##### Data records #####
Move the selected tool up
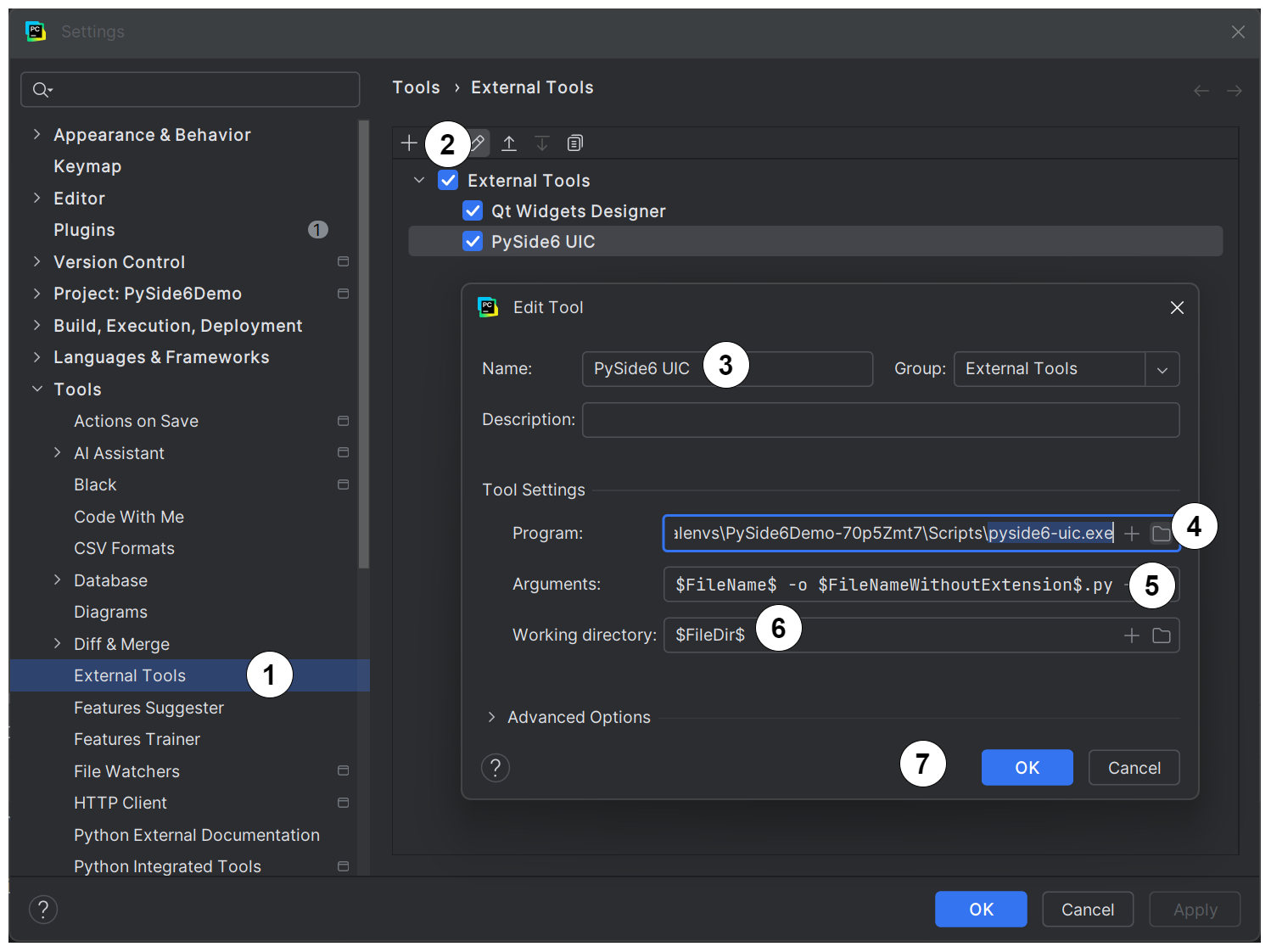pyautogui.click(x=509, y=143)
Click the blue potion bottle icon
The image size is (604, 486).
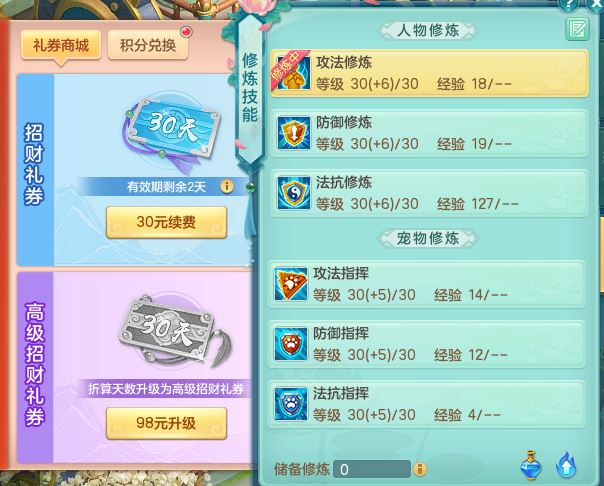531,465
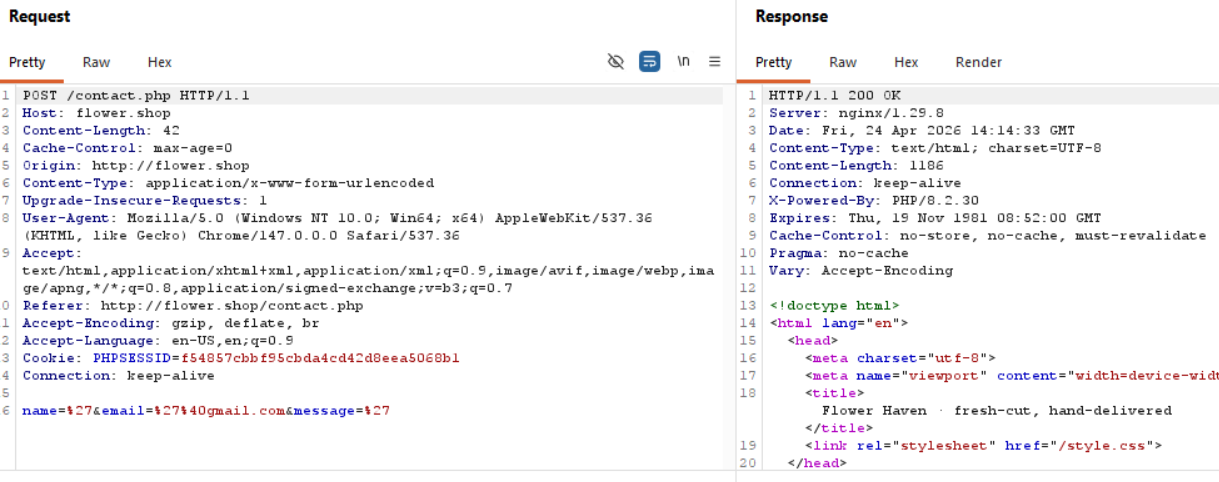The height and width of the screenshot is (482, 1219).
Task: Click the POST /contact.php request line
Action: pyautogui.click(x=136, y=96)
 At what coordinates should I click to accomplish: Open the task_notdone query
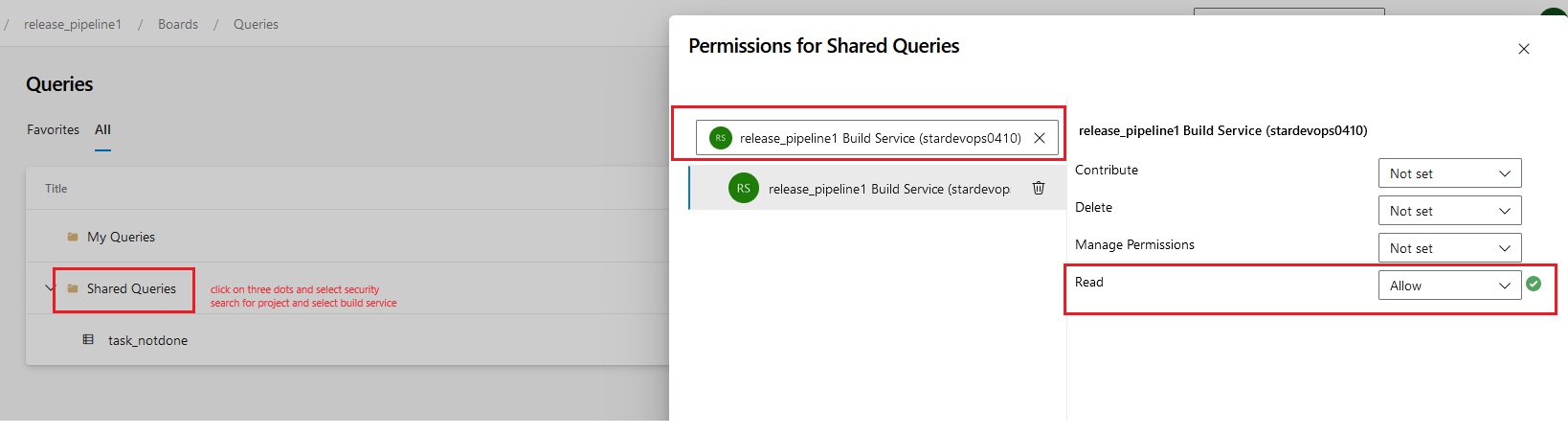(147, 340)
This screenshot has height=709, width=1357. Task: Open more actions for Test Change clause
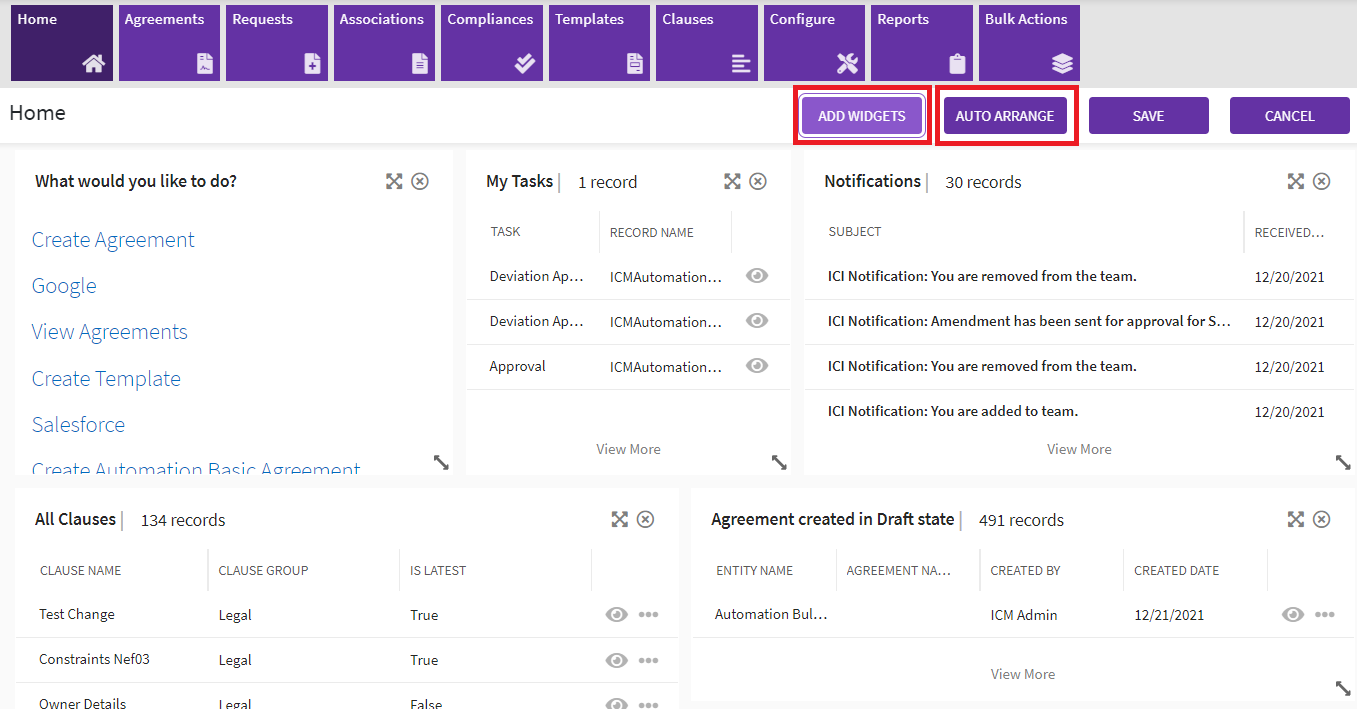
#####
- Assigned task -
The material above is to be set down exactly, with pictures removed.

- Solution for this problem -
Move the selected tool up
pyautogui.click(x=509, y=143)
Click the blue potion bottle icon
The image size is (604, 486).
531,465
The height and width of the screenshot is (482, 1219).
Task: Click the POST /contact.php request line
Action: pyautogui.click(x=136, y=96)
 At what coordinates should I click to accomplish: Open the task_notdone query
(147, 340)
This screenshot has height=709, width=1357. Task: Open more actions for Test Change clause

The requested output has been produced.